It All Started with Bribery Charges in Argentina; But Mexico Now Also Balks at IBM, Issues Arrest Warrants

"Big Blue" Is No Longer "Lily White"

Under Pressure from Law Enforcement Officials, IBM Pulling Out of Latin American Government Deals

PHOENIX - Back in the good old days of the Watson era, when high morals complemented IBM's high profit margins, the "Big Blue" used to connote a "Lily White" in the computer industry. No longer. The Gerstner administration has now ushered a new era of corporate immorality, paralleling the "anything goes" ideology which rules Wall Street and Washington these days.

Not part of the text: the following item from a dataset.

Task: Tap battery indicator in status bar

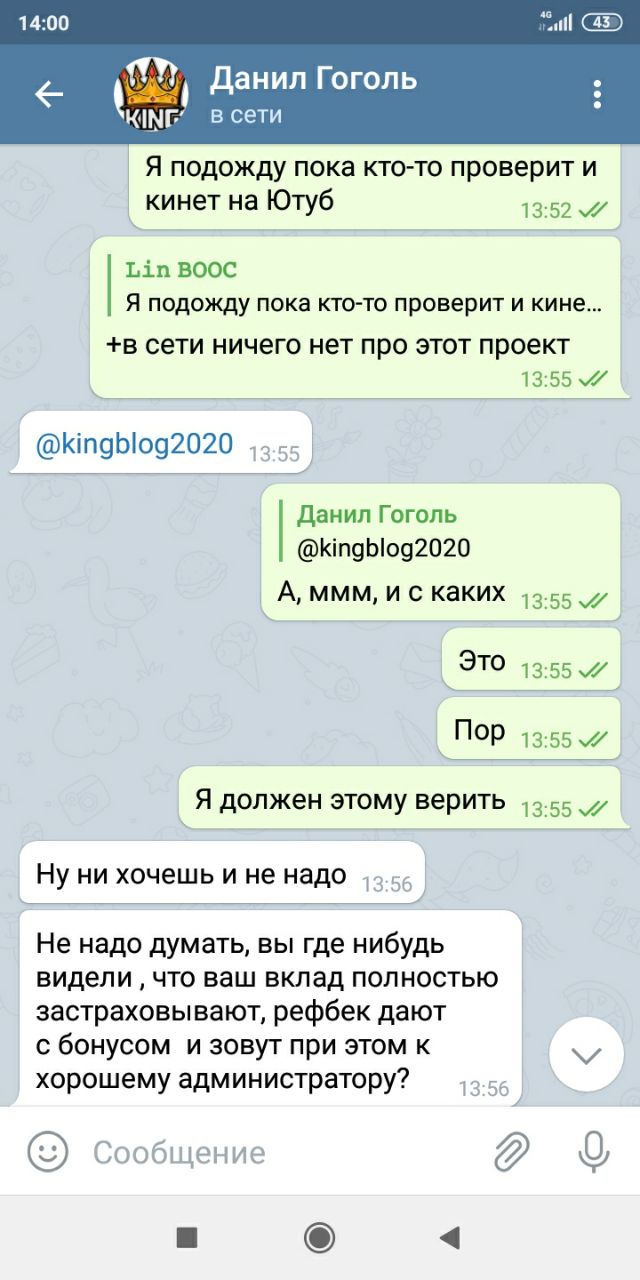Action: (x=602, y=22)
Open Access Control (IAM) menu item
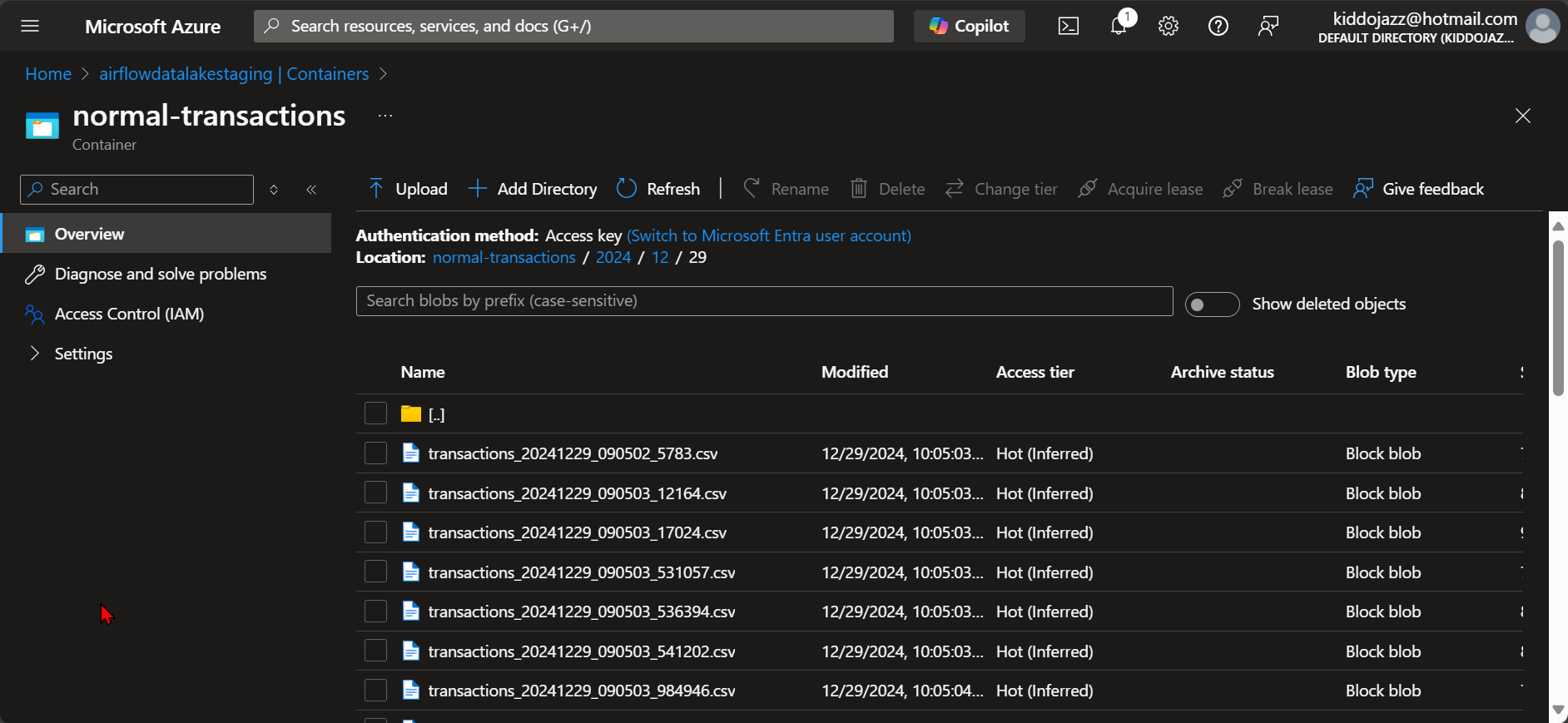Screen dimensions: 1568x723 coord(129,314)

It is, therefore, no surprise that IBM is these days being spindled, folded and mutilated by some of its outraged customers and law enforcement officials - right out of the Latin American government deals. "IBM will no longer make computer engineering deals with Latin American governments," said a July 3 Reuters report filed from Buenos Aires, Argentina.

Big Blue's tail-between-its-legs flight from the Latin American government markets may have been precipitated, in part, by the Argentinean bribery scandal, which involved several of the Big Blue officials (see Appendix A to this Bulletin). But it was also exacerbated by incompetence and cronyism which the world's biggest computer company seems to have displayed in Mexico, for example.

So outraged were some Mexican officials with IBM, that Mexico City's Attorney General's Office said on June 18 that it had issued arrest warrants for three IBM executives and 19 former city officials over a multi-million dollar computer system that failed to work properly.

IBM's Mexico unit was granted a $27 million contract by the previous city administration to upgrade a computer system that would streamline Mexico City's criminal investigations. But the computer giant got the deal without having to bid against competitors, city officials said. "The law calls for a bidding process and there was none,''

Mexico City's Attorney General Samuel Ignacio del Villar, according to Reuters.

The Mexico City computer system was made up of 2,100 personal computers, which were supposed to link more than 70 offices of the attorney general in the capital, and provide a database to speed up criminal investigations. The judicial officials said the system never worked properly and was disconnected last month. They said they had uncovered enough evidence to issue arrest warrants in the case.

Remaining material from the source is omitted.